Conflicting studies are numerous. While some meta-analyses have found no relation between estrogen use and breast-cancer risk, others have documented a RR as high as 1.6.[3,4,147,148] Other studies refute the idea that women with a family history of breast cancer are particularly susceptible to an increased risk of the disease associated with HRT use.[149]
Despite numerous studies, many questions remain unanswered. Do the findings reflect the effects of the hormones on the breast or selection bias? Does a combined estrogen-progestin regimen increase the risk of breast cancer beyond that associated with estrogen alone? And does HRT adversely affect mortality from breast cancer? Some recent studies address some of these unresolved issues.
Ross and colleagues[153] similarly investigated the effect of estrogen alone versus estrogen plus progesterone on breast-cancer risk. Women with incident breast cancer diagnosed over 4.5 years in Los Angeles County, California in the late 1980s and 1990s were included. Subjects were matched to control cases on age and race. HRT was associated with a 10% higher breast cancer risk for each 5 years of use (OR (5) = 1.10; 95% CI: 1.02-1.18). Risk was higher in women using combined HRT (OR(5) =1.24; 95% CI: 1.07-1.45) than those taking estrogen alone (OR(5)=1.06; 95% CI: 0.97-1.15).
These studies suggest that physicians must consider the type of hormone regimen as well as individual characteristics and risk factors of the woman, such as BMI, when weighing the risks and benefits of HRT.

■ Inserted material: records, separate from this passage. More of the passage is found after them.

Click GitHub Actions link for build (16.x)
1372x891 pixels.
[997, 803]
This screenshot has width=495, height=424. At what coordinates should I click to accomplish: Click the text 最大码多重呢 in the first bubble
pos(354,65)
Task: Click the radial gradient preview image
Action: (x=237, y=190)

The Iowa Women's Health Study prospectively assessed HRT and the risk of ductal carcinoma in situ, invasive carcinoma with a favorable histology, and invasive ductal or lobular carcinoma in women followed for 11 years.[157] HRT use was associated with risk of invasive carcinoma with a favorable histology with a RR of 1.81(95% CI: 1.07-3.07) for those who used HRT for 5 or fewer years. The RR rose to 2.65 (95% CI: 1.34-5.23) for women who used HRT longer than 5 years. This positive, dose-response relation between duration of hormone use and incidence of breast cancer with a favorable diagnosis was stronger for current users.
Results of the Iowa Women's Health study suggest that the lower breast cancer mortality rates among HRT users reported in some studies[120, 158-160] are due to a less aggressive phenotype. The role of earlier detection among HRT users, however, is still not yet clear. In their recent study of postmenopausal breast cancer patients, Gajdos and colleagues[161] propose a different reason. According to their results, earlier diagnosis through mammography may explain the improved survival among HRT users with breast cancer.
In a related study, Li and colleagues[162] conducted a population-based, case-controlled study on women aged 50-64 years who had been diagnosed with primary breast carcinoma. Current users of combined estrogen-progestin therapy who had taken the therapy for at least 6 months had an elevated risk of lobular breast carcinoma compared with nonusers. There was no difference between the 2 groups, however, with respect to the risk of ductal breast carcinoma.
Although the aforementioned studies suggest that HRT use is associated with an increased risk of specific breast cancers, further studies are needed before the information can be reliably applied to clinical decision-making. Many studies find conflicting data. For example, a recent study of 1130 women with breast cancer found no difference in the type, size, or grade of the tumors in HRT-users versus nonusers.[163]